Du 24 au 30 avril 2023 Histoire d’un duduk au théâtre Michel Servet n’a pas laissé indifférent. Cette création pluridisciplinaire de la Fox Compagnie très émouvante permet de faire du génocide arménien une réalité visible, concrète et non un épisode tombé dans l’oubli.

Le duduk, sorte de hautbois emblématique de la musique arménienne, fait office de maillon dans la construction des saynètes et se faufile au creux de chaque épisode ayant pour trame le génocide arménien. Ainsi, les quatre comédiennes porteuses de générations différentes, nous entraînent dans l’atmosphère de l’Arménie du début du XXème siècle, ses traditions, sa musique si pleine d’une beauté déchirante, ses éclats de rire parfois, mais évidemment aussi le climat oppressant de la guerre planant comme une épée de Damoclès au-dessus de ses habitants.
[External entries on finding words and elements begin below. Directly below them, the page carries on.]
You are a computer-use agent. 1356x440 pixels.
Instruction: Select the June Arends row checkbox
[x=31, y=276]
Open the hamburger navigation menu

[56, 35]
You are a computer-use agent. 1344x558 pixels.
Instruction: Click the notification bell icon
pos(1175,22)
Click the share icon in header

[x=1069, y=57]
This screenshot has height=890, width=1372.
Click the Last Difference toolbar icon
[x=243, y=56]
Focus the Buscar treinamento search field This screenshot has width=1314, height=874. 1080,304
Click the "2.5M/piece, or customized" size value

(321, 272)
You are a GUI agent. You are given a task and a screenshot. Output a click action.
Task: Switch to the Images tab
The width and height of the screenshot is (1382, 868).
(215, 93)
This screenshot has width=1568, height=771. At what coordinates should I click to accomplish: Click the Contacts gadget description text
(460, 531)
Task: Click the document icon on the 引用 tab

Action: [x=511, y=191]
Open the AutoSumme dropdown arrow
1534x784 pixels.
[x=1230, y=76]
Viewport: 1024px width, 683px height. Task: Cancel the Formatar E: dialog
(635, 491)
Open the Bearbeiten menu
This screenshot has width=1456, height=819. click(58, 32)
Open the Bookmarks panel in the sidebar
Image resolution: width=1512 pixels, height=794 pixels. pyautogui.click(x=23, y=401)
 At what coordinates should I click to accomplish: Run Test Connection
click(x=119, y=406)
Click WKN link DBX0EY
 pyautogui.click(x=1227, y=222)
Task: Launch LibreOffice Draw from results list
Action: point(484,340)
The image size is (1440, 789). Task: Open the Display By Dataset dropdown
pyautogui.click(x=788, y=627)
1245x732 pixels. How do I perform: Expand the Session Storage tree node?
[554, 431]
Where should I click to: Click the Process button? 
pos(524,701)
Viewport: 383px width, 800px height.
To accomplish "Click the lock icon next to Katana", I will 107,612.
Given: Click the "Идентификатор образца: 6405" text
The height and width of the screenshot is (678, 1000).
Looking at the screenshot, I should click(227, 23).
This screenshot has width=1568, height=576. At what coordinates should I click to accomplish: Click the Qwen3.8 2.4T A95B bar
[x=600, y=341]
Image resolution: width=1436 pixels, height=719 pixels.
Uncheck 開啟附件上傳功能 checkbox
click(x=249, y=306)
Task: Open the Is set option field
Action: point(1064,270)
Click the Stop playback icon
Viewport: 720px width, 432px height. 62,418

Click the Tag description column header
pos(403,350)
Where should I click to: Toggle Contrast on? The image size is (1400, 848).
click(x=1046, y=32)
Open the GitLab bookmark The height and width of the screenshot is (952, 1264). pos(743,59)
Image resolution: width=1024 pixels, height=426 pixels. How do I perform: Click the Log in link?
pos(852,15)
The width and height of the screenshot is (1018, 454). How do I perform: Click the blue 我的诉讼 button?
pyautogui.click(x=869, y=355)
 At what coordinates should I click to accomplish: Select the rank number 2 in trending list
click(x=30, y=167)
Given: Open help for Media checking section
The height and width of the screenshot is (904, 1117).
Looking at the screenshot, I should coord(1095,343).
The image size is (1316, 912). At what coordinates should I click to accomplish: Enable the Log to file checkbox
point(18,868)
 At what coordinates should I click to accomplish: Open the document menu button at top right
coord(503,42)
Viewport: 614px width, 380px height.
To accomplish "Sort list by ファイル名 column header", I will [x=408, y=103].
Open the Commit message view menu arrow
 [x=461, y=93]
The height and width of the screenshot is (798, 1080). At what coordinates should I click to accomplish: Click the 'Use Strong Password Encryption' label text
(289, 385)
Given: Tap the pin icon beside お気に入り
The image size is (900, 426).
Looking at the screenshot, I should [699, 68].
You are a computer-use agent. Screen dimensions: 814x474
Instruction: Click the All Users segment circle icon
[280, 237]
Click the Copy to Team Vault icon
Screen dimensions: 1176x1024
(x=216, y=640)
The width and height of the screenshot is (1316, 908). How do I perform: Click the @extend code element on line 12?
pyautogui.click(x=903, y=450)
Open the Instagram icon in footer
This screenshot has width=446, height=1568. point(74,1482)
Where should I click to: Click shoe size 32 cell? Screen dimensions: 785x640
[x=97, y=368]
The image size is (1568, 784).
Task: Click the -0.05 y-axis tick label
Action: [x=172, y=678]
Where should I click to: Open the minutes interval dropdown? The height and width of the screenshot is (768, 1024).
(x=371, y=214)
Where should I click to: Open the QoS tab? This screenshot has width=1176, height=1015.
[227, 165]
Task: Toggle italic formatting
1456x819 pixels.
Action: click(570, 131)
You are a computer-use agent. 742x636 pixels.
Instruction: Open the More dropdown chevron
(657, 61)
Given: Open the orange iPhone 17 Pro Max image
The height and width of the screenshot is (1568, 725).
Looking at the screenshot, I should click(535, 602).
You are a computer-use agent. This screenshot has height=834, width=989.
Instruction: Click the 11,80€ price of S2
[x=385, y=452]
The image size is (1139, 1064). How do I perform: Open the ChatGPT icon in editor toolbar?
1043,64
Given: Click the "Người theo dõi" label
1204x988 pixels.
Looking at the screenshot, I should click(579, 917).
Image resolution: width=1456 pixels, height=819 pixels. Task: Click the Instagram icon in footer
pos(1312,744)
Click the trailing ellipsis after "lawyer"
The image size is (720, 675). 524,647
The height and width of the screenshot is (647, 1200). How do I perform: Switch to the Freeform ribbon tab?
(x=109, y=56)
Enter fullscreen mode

Grâce à l’alliage de la musique du chant et des danses, le spectacle prend un visage intimiste bien imbriqué dans la réalité du pays et un rythme tonique. Musique et chants consolident l’émotion tandis que les phases de danses apportent une respiration nécessaire dans le quotidien précaire qui s’esquisse devant nous. Le jeu des comédiennes, subtilement dosé, est décliné sous une toute une palette d’émotions qui rend ce spectacle très juste et saisissant de vérité. Ce qui est touchant réside dans le regard de ces femmes, leur complicité, leur badinage, leurs peines mais aussi leurs coups de gueule et leurs accès de révolte.

On passe d’une histoire à l’autre de façon très fluide par la présence du drap noir sur lequel sont projetés les prénoms féminins des personnages à venir. Des prénoms essentiels pour donner corps à une réalité trop souvent abandonnée en bord de route ou tout simplement occultée. Essentiels également pour ne pas sombrer dans le processus de déshumanisation et rappeler qu’avant d’être traqués, tués, condamnés à l’errance, ces personnes avaient une vie propre, des préoccupations, des envies, un destin.
En outre, la musique distillée par Levon Minassian favorise le glissement d’une scène à l’autre tout en chargeant l’émotion et en consolidant cette ambiance particulière.

Mention spéciale pour les moments de danse, savamment répartis tout au long du spectacle; notamment pour les passages où Aurélie Imbert nous épate par sa chorégraphie de la « possédée »et celui où Nancy Ruiz, qui, tendue dans les draps, nous offre l’apparition d’un Christ crucifié.
Je souhaite très longue vie à cette création à la fois poignante et instructive, qui j’espère, s’exportera bientôt dans d’autres théâtres sur de nouvelles terres !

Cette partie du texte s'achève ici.